Rubén Hornillo, currently based in Los Angeles, is in Spain at the moment drumming up interest in his documentary called Spanish Exile (Españoles en el Exilio).
Here he gives The Local his take on the news coming out of Spain, and what it means to be forced to leave your county for economic reasons.
Rubén, can you tell us what news event in Spain have captured your attention this week?
I think the key story this week for me has been the announcement of the closure of Valencia's regional television network RTVV.
This is just amazing — as in 'bad' amazing.
I moved to Valencia when I was five years old, and I learned Catalan (the language spoken in Valencia) by watching the RTVV station.
In fact, television helped a lot of people assimilate in Valencia, which has a unique culture. Now, though, Valencia will be left without a Catalan language channel.
On top of that, the implications for the region are a disaster: RTVV employed 1,700 people directly and 10,000 to 15,000 people indirectly.
Oddly enough, since the closure has been announced there has been a sort of 'Arab Spring' at the station.
RTVV was always 'controlled' by the government but now the journalists are making the sort of television they should have been making before.
What about the news that Spain has decided to reinstate grants for university students studying abroad on the European Erasmus program?
Erasmus has made Europe a better place in terms of connecting people.
Many of the Spaniards who go on to survive and succeed in other parts of the world have come through Erasmus.
In terms of the government's decision to pay out people's grants this year, well of course it's good news.
But those people were already overseas and had budgeted on getting a certain amount of money. They were already studying when they found out when they weren't going to get that money, which is just unfair.
At the same time, it has to be said that the grants themselves are very small.
And have there been any international news stories that have captured your attention recently?
There was the story of the young Spaniards stranded in Germany (after the jobs promised to them by an employment agency didn't eventuate).
One of the things I've discovered is the rest of the world now knows about the rest of the problems and is starting to take advantage of them.
For example, three years ago, Chinese firms were offering Spanish architects contracts paying €2,000 a month, and now they are offering €600 a month.
You're making a film about Spaniards living abroad because of the crisis. Can you tell us about it?
It's the story of my generation.
I'm 27. I went to college when the world was a happy place, and full of money.
But when we finished we realized there were no opportunities. It was all a lie.
Spanish Exile (Españoles en el Exilio) teaser.
And what gave you the idea for the film?
It started when I noticed in Facebook that every week a couple of my friends were writing messages saying they were leaving Spain.
The migration didn't start straight away. For a while people waited, thinking the jobs might come. But around 2009 (two years after the start of Spain's crisis), it became clear.
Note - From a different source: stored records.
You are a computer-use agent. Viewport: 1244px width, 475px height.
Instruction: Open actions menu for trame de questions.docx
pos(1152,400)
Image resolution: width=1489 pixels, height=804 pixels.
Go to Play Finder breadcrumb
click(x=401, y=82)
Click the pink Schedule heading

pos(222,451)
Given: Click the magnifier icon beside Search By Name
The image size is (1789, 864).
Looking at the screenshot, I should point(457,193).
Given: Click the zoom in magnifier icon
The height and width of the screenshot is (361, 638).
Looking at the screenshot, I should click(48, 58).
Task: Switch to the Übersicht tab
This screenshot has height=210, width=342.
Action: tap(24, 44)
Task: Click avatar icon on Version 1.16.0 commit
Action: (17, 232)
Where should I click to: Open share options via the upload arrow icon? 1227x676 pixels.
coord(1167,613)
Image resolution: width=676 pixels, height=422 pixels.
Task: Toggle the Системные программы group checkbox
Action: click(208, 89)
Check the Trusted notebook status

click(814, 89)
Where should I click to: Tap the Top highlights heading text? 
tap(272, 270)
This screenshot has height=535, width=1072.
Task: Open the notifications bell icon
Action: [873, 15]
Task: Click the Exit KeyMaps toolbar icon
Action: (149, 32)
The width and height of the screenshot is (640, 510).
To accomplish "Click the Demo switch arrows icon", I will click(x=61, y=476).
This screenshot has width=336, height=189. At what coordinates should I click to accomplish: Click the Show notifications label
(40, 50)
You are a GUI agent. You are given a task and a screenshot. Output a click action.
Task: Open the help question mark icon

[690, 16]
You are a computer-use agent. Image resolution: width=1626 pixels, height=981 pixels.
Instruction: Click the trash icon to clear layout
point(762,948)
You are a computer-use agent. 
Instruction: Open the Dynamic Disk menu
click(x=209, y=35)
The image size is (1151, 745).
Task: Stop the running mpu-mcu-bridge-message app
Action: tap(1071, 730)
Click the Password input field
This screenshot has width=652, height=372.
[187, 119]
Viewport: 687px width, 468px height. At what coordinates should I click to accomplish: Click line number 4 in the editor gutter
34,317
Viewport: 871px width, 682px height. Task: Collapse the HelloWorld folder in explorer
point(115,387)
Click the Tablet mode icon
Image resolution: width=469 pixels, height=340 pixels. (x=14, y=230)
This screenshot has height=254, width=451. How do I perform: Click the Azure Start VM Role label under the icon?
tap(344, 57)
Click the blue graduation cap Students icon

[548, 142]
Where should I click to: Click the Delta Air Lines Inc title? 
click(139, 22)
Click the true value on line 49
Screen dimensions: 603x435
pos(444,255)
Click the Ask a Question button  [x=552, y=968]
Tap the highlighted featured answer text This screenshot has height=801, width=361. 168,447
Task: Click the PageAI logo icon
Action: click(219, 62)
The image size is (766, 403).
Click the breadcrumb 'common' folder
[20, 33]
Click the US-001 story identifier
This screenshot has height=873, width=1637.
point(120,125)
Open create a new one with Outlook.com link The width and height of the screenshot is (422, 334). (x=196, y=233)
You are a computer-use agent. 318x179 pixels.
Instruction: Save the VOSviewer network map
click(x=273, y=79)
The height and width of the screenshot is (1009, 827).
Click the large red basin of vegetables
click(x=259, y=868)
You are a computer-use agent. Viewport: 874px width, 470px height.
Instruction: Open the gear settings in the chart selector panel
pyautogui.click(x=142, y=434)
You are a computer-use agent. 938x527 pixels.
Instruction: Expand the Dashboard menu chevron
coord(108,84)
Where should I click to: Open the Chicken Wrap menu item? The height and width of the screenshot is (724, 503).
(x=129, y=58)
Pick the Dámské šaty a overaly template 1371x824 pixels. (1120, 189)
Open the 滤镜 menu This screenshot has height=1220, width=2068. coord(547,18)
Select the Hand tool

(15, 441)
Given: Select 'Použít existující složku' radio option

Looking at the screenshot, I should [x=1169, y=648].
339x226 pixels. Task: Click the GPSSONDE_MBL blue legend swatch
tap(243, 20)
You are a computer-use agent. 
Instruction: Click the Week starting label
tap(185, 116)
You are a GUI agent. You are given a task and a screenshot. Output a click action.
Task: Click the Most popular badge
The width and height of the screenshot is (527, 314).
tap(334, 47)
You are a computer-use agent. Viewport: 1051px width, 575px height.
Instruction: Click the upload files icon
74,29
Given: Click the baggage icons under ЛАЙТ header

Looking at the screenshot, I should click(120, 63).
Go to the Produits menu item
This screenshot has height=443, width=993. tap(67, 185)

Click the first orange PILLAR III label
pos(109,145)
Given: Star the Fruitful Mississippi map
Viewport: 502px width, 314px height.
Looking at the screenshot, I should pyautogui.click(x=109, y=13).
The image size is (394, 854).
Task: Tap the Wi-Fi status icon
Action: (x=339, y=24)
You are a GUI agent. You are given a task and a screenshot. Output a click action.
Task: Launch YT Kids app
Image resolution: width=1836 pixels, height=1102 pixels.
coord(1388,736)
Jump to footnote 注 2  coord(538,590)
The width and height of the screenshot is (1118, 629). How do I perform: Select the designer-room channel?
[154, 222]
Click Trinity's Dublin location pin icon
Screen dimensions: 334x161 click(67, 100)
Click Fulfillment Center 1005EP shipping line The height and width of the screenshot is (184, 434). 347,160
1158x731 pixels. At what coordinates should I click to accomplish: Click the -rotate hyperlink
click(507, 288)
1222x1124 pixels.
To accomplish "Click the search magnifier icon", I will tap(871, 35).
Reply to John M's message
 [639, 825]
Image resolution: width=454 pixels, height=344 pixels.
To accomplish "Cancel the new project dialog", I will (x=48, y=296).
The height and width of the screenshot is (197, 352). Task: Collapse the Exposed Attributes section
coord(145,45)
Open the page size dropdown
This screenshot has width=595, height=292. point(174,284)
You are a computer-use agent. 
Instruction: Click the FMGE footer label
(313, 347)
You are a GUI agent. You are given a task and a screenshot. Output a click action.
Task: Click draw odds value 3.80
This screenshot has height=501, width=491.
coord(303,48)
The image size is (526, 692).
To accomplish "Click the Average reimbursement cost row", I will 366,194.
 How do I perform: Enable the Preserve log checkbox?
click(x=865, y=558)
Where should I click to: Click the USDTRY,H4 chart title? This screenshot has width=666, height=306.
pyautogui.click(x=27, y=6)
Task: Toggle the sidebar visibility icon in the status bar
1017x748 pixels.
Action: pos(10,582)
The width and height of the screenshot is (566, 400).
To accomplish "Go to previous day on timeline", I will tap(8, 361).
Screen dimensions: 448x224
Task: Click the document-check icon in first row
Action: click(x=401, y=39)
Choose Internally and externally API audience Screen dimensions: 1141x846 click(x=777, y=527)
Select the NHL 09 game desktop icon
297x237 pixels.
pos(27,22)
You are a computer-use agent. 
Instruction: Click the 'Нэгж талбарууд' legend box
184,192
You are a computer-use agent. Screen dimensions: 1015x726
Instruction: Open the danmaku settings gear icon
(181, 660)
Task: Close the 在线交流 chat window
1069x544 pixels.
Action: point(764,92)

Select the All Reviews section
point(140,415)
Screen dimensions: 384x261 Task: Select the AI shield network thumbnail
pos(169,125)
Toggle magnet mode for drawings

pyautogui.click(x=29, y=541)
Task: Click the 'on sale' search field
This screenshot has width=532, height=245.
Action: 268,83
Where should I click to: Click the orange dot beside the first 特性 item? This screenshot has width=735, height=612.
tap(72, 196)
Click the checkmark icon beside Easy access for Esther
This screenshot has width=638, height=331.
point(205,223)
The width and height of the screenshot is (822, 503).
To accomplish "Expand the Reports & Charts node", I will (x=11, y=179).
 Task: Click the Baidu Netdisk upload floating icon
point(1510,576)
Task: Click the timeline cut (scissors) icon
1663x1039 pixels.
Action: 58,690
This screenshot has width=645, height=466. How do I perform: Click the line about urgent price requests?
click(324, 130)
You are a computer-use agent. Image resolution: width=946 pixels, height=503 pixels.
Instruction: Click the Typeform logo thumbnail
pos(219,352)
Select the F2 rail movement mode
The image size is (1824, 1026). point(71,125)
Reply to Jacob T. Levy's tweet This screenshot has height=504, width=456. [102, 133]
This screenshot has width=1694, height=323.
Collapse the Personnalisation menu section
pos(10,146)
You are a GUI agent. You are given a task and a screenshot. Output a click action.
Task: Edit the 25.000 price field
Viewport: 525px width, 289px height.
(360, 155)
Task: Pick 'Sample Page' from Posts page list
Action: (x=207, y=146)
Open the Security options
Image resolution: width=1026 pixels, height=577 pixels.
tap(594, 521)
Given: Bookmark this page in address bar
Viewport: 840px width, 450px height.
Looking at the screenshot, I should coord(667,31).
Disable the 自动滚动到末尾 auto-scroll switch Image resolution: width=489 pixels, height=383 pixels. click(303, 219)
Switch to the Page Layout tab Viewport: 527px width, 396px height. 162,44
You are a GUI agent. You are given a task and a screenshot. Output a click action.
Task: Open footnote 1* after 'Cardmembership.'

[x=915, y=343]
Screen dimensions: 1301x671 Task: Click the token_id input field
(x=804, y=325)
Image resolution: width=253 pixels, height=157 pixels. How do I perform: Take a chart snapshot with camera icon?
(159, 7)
And we are talking about a lot of people here.
The government figures say around 200,000 young people have left, but other reports (like that of CERA) put this number much higher.
Why aren't more Spaniards leaving?
Spaniards are very attached to their family, their land and their culture.
Family is central to life here, and people don't migrate much within Spain, let alone moving overseas.
That's very different to the US where people think nothing of going to university in Florida, for example, and then moving to California.
Also, our language skills are not really an asset in Europe.
We don't speak English that well, and then in countries like Germany, the Netherlands and Belgium, you really need the national languages.
In Latin America, where we might have the right skill set, the visa requirements, and costs, are much harder.
A lot of people might go to the UK just because it costs €70 ($90) whereas getting to South America could cost €3,000.
So Spain's young exiles are ill-prepared?
Many young people leaving Spain are not letting their desperation influence their decision as much as may have been the case before.
If you go to the UK or Germany without the right qualifications, or language skills, you might find yourself working in Starbucks.
On the other hand, some people are more humble and are accept that they may have to clean toilets for a year.
It's an investment in language skills.
And what about the idea that these young Spaniards leaving the country are not exiles but — as Spain's Employment Minister Fátima Bañez suggested earlier this year — young professionals looking to further their careers?
People have said to me that these people are not exiles — that exiles leave their country for political reasons.
But I think it's naive to separate economics and politics. The Spanish Government is targeting debt reduction and a lot of the hardship experienced by Spaniards is a result of cuts to spending.
At the same time, exile is a state of mind. Conditions are different everywhere, and if you don't feel like an exile, who am I to say you are?
Beyond that, I would say that a lot of people who left Spain before 2009 are detached from the reality in Spain. They don't want to be considered 'exiles' or 'immigrants'.
They look down on the 'newer' emigrants.
You are living in the US at the moment. How do people there see Spain?
Brand Spain is still in very good shape.
When I tell people in the US that I'm from Spain, they say, "Hey, that's so cool! Why are you living here?"
I think partly its because of our athletes (like Spain's World Cup winning footballers), who are doing such a good job.
The idea of Spain as a land of corruption and poverty is not the first thing that comes to people's minds — not yet anyway.